Sorry, what is the claim you are saying tory govs are making (not being sarky just lost it in all the back and forth).
.
I'm not sure that it is (ultimately) more complex. The "it's complex, you wouldn't understand" argument was used by bankers (and governments) to cloak iffy accounting.
.
What is the complexity that allows a gov (in real terms) to spend more than it collects indefinitely?
Yes, I do question the figures.
Your next point is the question I pose, namely, what is considered debt. Your list is what might be seen as common sense, in reality, it's all about manipulating figures.
Just as example, PFI was originally taken as continuing expenditure, but moved to public debt.
http://new.spectator.co.uk/2008/09/the-great-debt-deceit-how-gordon-brown-cooked-the-nations-books/
Sorry, what is the claim you are saying tory govs are making
The claim is not about Torys especially. The claim is about all governments since at least WW2. That they have consistently manipulated figures to pursue the public notions:
1. The country is in some sort of economic crisis.
2. That this crisis is somehow the fault of ordinary people and ordinary people must carry the greatest burden for rectifying it.
3. That this supposed crisis can be solved by cutting public services while simultaneously granting tax cuts to the highest earners.
The country is not in any sort of economic crisis. What it is in is a state of deliberate economic mismanagement. The wealth of any society can only be assured by sound management and a motivated workforce. We have neither. One of the greatest problems affecting our workforce is an epidemic of mental illness. Huge numbers are affected by debilitating conditions that most are not even aware of.

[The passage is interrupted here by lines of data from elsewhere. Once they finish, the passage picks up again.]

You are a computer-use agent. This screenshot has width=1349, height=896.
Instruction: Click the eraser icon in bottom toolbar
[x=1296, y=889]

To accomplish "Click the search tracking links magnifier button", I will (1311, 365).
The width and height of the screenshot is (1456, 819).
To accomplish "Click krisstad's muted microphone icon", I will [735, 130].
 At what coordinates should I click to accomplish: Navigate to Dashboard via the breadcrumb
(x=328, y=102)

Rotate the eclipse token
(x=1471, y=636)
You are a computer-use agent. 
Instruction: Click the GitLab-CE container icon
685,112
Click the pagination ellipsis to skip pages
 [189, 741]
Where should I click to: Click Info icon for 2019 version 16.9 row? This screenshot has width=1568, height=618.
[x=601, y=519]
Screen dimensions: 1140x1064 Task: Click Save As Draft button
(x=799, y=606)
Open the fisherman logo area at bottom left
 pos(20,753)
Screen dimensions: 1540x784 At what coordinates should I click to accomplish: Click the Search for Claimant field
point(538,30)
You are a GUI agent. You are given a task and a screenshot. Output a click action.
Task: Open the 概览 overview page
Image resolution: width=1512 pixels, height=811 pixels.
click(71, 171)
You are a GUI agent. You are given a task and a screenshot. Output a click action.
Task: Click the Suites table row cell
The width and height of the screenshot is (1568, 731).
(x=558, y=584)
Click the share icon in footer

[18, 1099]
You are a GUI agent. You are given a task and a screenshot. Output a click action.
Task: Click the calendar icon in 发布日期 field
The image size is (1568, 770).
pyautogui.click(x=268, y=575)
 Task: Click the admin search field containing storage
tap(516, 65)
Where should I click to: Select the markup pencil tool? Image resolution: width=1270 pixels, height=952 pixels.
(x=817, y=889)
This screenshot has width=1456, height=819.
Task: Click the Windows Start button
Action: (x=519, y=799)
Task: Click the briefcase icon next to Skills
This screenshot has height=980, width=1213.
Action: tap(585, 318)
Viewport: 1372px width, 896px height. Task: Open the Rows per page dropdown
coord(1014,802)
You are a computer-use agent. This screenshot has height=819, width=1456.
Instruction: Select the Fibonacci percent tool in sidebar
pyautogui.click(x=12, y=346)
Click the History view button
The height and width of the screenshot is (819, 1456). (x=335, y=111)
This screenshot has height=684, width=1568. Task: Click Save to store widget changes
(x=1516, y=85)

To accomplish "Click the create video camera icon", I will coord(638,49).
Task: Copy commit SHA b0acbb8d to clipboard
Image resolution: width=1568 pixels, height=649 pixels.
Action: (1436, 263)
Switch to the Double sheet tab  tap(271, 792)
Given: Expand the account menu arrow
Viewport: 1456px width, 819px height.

The problems of mismanagement are a policy. They are quite deliberate. The farce of Supplementary benefits in the 70s, which by the late 70s made it unprofitable to work for example. The PFI which on the face of it was a short term bribe, but in reality was so obviously destined to cause a crisis. The utter failure to properly deal with either. We still have supplementary benefits and these have been expanded to numerous 'special' payments for anything from child care to paying rent. PFIs are
Thatcher is creditied with bringing down inflation. In reality all that happened was that numerous goods and services are no-longer accounted when inflation is calculated. Inflation in real terms is nearer 10%. Since the late 80s the value/cost of my house has risen over 5 times! Rent has rocketed even faster, How a home is seen as being irrelevant when it comes to calculating inflation is rather less interesting.
Almost nothing has been done about the huge loss of taxation income from Franchises, where international companies charge apparent franchise holders enormous fees which are paid overseas, thus not liable for UK company tax. This is one example of a total farce. It was ignored in early years because it was claimed that these international companies wouldn't want to come here otherwise. Now it's just tradition.
Billions are due to be spent on exclusive building projects, Parliament, Buckingham Palace and others, while our apparent problematic economy cannot afford to build public housing or pay for police to patrol our streets.